(A run of items)
····················

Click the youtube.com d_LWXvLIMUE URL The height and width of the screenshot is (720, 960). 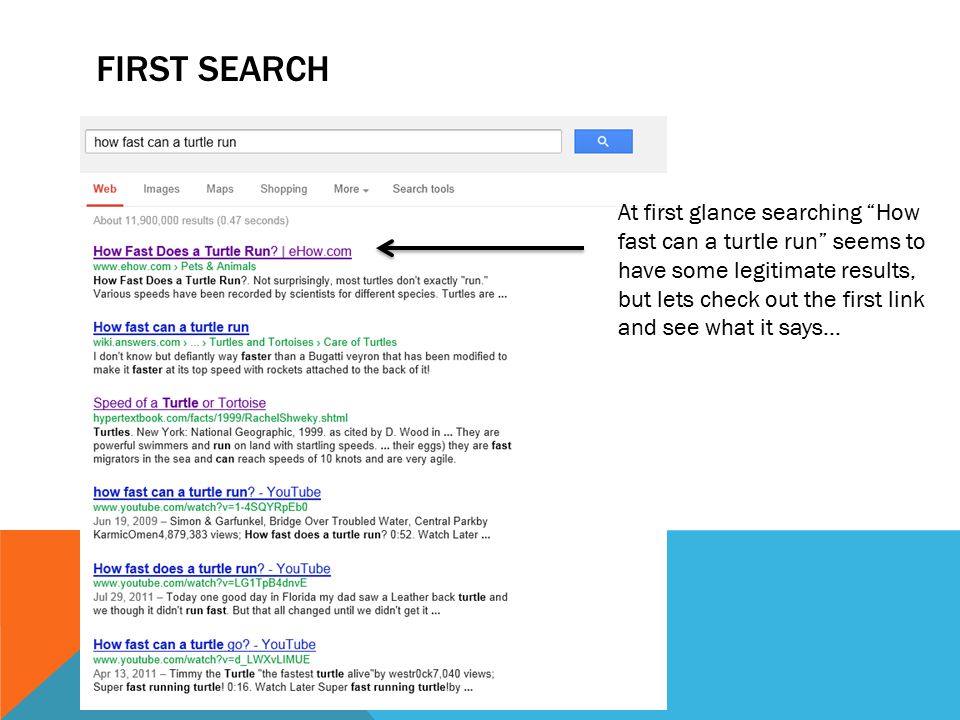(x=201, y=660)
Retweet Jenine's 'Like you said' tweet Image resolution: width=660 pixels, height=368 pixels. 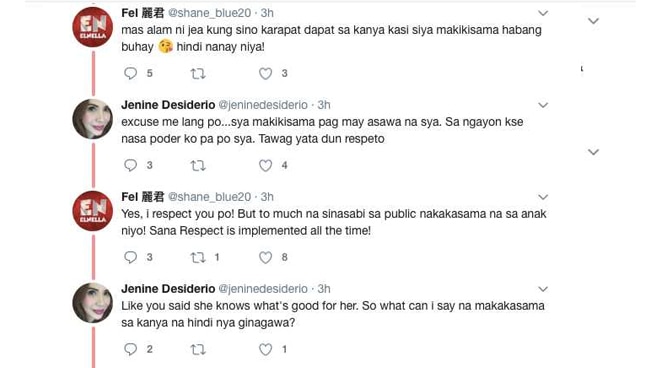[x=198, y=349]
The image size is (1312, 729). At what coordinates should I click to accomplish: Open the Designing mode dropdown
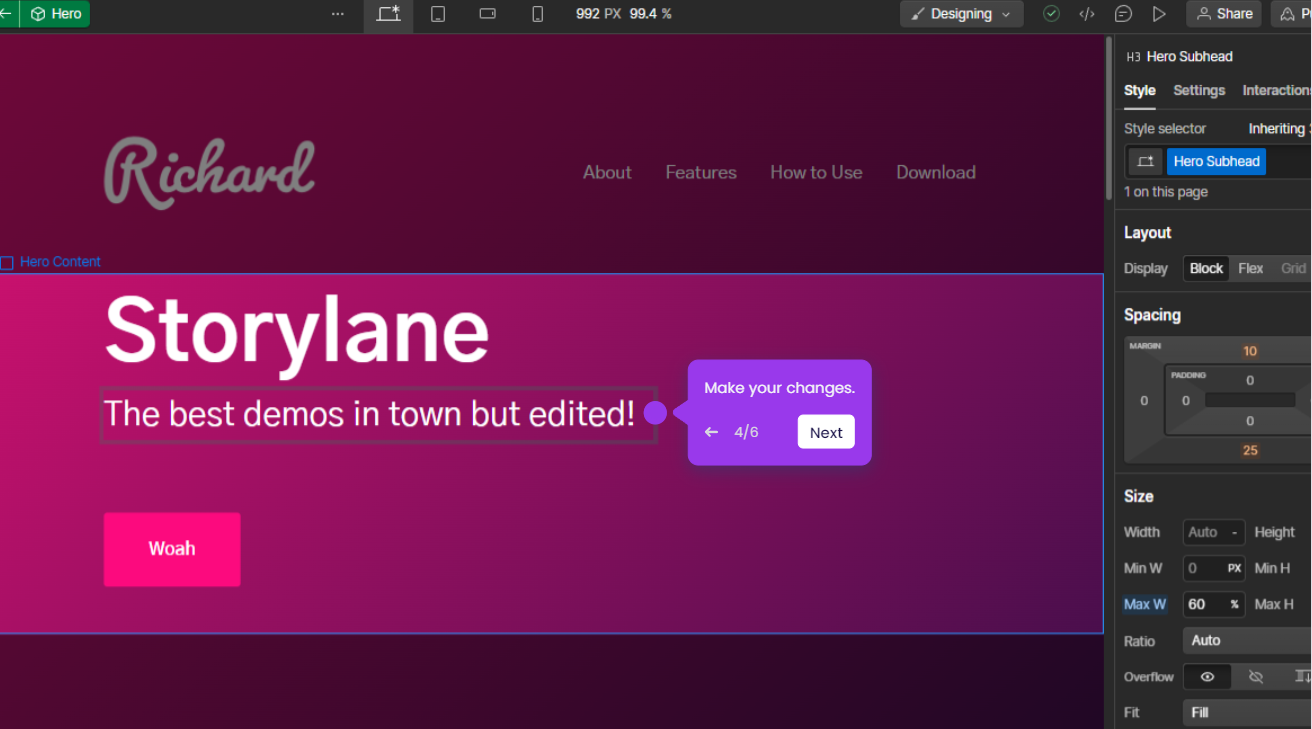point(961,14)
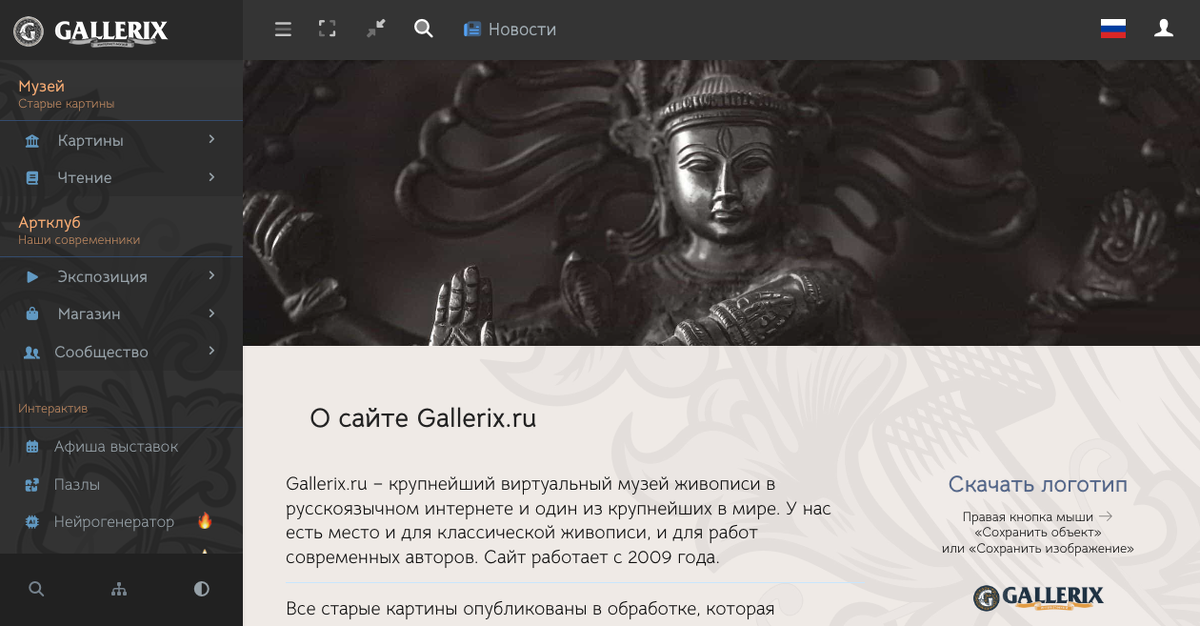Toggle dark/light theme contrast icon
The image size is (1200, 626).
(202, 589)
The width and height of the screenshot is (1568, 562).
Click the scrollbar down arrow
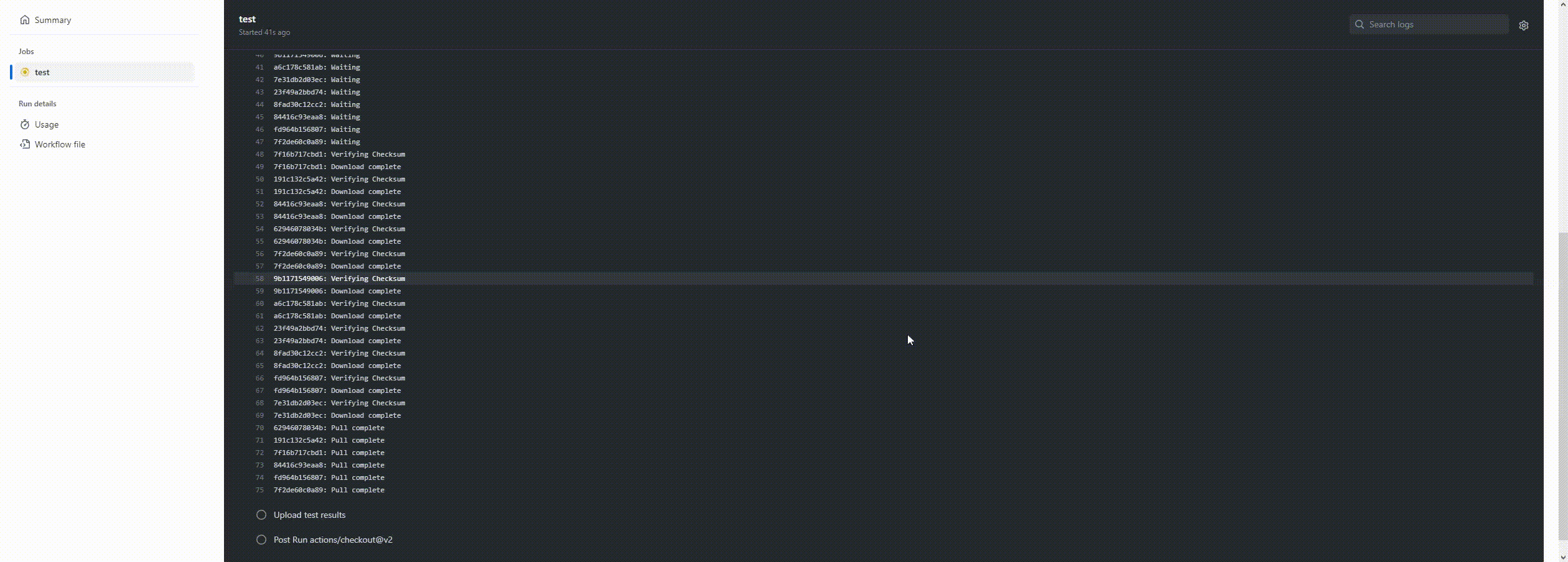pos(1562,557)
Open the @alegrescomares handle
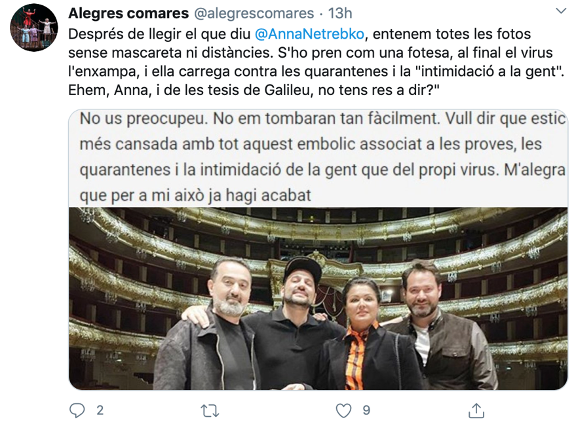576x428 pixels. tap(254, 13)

····················

> **WRITTEN INSTRUCTION**:
Rewrite the items from the line containing "The width and" through the end of the items, replacing "down arrow" with "up arrow" and changing nothing else. Leave the pictures out of your answer.

> **EXPECTED ANSWER**:
The width and height of the screenshot is (1568, 562).
Click the scrollbar up arrow
pos(1562,557)
Open the @alegrescomares handle
576x428 pixels. tap(254, 13)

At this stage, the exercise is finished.